### Study material
--------------------------------

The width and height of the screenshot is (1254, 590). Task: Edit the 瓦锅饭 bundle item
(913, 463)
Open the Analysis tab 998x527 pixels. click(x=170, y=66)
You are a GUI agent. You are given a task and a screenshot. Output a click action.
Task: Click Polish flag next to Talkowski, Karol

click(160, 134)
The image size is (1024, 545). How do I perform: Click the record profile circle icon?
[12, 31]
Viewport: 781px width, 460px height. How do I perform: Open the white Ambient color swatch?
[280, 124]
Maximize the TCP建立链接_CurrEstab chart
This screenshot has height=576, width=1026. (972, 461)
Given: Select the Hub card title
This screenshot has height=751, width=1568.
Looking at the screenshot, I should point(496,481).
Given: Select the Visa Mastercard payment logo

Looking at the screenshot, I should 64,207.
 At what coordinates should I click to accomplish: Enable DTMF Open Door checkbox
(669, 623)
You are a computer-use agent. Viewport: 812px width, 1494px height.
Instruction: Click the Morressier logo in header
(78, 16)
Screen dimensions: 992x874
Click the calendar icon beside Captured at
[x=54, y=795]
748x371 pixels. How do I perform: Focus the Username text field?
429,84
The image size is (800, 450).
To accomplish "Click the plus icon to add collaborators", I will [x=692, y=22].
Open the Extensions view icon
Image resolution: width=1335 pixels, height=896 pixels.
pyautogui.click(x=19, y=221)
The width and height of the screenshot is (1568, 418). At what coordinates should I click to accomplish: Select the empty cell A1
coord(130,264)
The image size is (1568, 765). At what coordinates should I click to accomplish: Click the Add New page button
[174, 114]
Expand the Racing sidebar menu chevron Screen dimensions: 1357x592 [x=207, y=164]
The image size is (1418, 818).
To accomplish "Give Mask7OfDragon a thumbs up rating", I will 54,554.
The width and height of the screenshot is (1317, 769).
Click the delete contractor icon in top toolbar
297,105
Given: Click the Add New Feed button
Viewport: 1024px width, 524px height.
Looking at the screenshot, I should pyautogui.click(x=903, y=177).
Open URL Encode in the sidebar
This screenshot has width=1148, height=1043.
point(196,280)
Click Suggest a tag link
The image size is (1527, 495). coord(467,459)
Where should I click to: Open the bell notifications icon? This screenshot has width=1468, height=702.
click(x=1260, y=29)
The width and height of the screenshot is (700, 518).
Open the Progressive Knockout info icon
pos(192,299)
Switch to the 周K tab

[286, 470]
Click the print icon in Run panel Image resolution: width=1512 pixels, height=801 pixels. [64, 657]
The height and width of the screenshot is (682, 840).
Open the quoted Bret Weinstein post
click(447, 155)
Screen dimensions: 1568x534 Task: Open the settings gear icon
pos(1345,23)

--------------------------------

### Task description
Begin with the line that contains "Open the Progressive Knockout info icon" and quote each line after it exactly, stopping after the last line of the data.

### Reply to the exercise
Open the Progressive Knockout info icon
pos(192,299)
Switch to the 周K tab

[286, 470]
Click the print icon in Run panel Image resolution: width=1512 pixels, height=801 pixels. [64, 657]
The height and width of the screenshot is (682, 840).
Open the quoted Bret Weinstein post
click(447, 155)
Screen dimensions: 1568x534 Task: Open the settings gear icon
pos(1345,23)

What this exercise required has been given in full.